In marked contrast, the 300 or so sites we identified as being wrongfully blocked are, in fact, separate and unique sites. Regardless of whether there was only one access attempt to a wrongfully blocked site or fifty attempts, we counted the site only once. Thus, dividing 54,000,000 by 300 yields an impressive-sounding number, but it is one which bears no relation to any meaningful analysis.

A more meaningful analysis would be to take the 122,700 separate web pages which were blocked by SmartFilter during our review period and divide by the 6,465 directories wrongfully blocked by SmartFilter — since a site can, and often does, consist of multiple directories or pages, this is the "apples to apples" comparison. That more meaningful math results in one in 19 pages being wrongfully blocked, an error rate of slightly more than five percent. (The real error rate may well be higher, since we are a small group without the resources to examine each of the 122,700 blocked pages, but we will stand on these numbers for purposes of this letter.)

Please note that Secure Computing has not challenged any of our categorizations as wrongful blocks. To the contrary, they have praised our thoroughness. Also, please note that we have not characterized blocks on sites such as www.hustler.com as being wrongful. Although the speech at that site is constitutionally protected, we recognize that UEN’s primary audience is school, and we do not argue that either Hustler magazine or its web site should be in schools. Thus, our one in nineteen figure is limited to materials which would be appropriate for UEN’s main audience.

In short, if Secure Computing tried to sell you on their claimed accuracy rate, as seems highly likely, they tried to sell you a bill of goods. They know not of what they speak, and they could not even be bothered with requesting our underlying data before inventing false and frivolous statistics.

Finally, I should note that SmartFilter’s accuracy, or lack thereof, is not exceptional. Since The Censorware Project was formed 1½ years ago, we have examined a number of filtering software applications in addition to SmartFilter, including Cyber Patrol (the industry leader), WebSENSE (used by some federal courts) and X-Stop Librarian II, (the software used in the Loudoun County, Virginia Public Library). In each case, we have found significant flaws with the software, hundreds or thousands of highly inappropriate blocks of perfectly innocuous web sites.

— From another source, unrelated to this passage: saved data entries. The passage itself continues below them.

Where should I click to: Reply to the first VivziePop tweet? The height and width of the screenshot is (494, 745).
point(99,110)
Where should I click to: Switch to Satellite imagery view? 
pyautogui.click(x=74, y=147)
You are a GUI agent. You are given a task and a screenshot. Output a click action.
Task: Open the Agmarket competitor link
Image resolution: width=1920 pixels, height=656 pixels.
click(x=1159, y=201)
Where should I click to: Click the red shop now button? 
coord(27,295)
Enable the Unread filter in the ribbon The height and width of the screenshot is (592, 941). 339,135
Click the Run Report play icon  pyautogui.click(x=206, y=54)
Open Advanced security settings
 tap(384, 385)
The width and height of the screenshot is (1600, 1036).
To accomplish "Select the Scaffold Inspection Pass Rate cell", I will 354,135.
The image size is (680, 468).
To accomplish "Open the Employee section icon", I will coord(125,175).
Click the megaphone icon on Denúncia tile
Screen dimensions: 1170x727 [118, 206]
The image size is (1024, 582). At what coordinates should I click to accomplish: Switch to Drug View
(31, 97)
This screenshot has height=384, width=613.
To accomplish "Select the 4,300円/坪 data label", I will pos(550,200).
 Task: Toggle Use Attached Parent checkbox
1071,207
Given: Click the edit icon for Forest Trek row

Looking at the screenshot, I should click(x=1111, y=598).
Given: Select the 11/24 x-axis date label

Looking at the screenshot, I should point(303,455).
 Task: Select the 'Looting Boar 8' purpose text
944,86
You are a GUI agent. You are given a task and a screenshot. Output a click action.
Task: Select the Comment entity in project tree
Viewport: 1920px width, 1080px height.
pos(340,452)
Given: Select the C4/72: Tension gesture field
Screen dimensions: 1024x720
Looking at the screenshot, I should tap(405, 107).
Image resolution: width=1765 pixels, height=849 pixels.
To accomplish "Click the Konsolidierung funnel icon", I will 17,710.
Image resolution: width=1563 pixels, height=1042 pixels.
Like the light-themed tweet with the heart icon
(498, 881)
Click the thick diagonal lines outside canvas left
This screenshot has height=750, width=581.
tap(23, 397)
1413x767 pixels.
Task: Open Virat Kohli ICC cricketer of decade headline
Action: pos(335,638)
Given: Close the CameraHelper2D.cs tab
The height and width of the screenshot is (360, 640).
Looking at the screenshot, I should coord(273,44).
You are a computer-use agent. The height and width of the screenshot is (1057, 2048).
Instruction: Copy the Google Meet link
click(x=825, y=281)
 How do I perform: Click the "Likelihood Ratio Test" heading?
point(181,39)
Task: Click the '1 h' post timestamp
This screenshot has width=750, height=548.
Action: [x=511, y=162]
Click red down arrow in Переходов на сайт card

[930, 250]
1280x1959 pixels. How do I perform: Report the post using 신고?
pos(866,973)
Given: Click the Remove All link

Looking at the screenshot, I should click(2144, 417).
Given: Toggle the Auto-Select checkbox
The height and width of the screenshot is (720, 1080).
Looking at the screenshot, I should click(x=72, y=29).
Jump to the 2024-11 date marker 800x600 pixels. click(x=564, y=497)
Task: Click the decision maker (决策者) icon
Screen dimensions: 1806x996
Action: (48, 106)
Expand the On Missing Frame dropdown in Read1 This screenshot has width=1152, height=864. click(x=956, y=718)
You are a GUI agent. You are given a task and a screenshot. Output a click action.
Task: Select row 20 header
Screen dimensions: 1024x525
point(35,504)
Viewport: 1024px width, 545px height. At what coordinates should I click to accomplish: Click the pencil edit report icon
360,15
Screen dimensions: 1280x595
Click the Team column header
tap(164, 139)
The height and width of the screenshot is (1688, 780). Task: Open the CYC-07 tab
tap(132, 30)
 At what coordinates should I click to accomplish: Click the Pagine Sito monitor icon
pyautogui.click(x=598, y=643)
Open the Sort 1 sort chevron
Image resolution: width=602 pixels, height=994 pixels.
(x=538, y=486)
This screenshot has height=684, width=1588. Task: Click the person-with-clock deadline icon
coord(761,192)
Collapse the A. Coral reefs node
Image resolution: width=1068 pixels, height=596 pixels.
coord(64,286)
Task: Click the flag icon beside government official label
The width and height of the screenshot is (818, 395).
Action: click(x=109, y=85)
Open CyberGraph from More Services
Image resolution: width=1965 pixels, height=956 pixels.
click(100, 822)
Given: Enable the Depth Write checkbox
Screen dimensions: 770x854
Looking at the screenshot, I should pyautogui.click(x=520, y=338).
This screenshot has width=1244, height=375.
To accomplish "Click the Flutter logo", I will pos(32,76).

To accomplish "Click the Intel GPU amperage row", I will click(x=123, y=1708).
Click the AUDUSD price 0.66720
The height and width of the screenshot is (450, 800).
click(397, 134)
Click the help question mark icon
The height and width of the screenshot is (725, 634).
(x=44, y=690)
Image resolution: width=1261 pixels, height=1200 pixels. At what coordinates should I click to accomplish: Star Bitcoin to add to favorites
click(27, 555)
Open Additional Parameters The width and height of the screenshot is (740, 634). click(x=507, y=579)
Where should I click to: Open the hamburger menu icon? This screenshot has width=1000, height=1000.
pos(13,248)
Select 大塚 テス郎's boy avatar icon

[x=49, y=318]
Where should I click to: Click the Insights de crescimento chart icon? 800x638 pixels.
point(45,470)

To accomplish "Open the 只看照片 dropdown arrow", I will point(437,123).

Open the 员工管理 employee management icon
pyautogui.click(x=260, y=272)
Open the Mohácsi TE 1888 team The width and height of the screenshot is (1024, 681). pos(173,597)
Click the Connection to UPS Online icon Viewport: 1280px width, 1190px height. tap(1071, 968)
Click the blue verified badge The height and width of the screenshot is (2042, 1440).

The reason for this commonality is simple: the claims of the vendors notwithstanding, no filtering software company has, or could have, the resources to human-review every new entry to their list of blocked sites. The web consists of hundreds of millions of pages, and vendors typically have blacklists of more than 200,000 entries, constantly changing, with many of those individual entries serving as a block on hundreds of thousands of web pages. There simply is no filtering software company which employs even a fraction of the number of people necessary to keep up with their own lists, let alone with all of the Internet. Some day, the technology to get it right without substantial human review may exist, but that day will be in the future.

I ask only that you not let yourself, your staff or others be misled by the false claims of Secure Computing and others when you take further action on S.97. There is a wealth of factual material available at The Censorware Project website. The other Project members and I would be more than willing to discuss with you or your staff at length our investigations into and findings about filtering software. Thank you for your consideration.

Very truly yours,

JAMES S. TYRE

JST:hs
Enclosure

(Note: the Censorware Project's domain name has changed since this letter was sent; this copy was updated to the new domain.)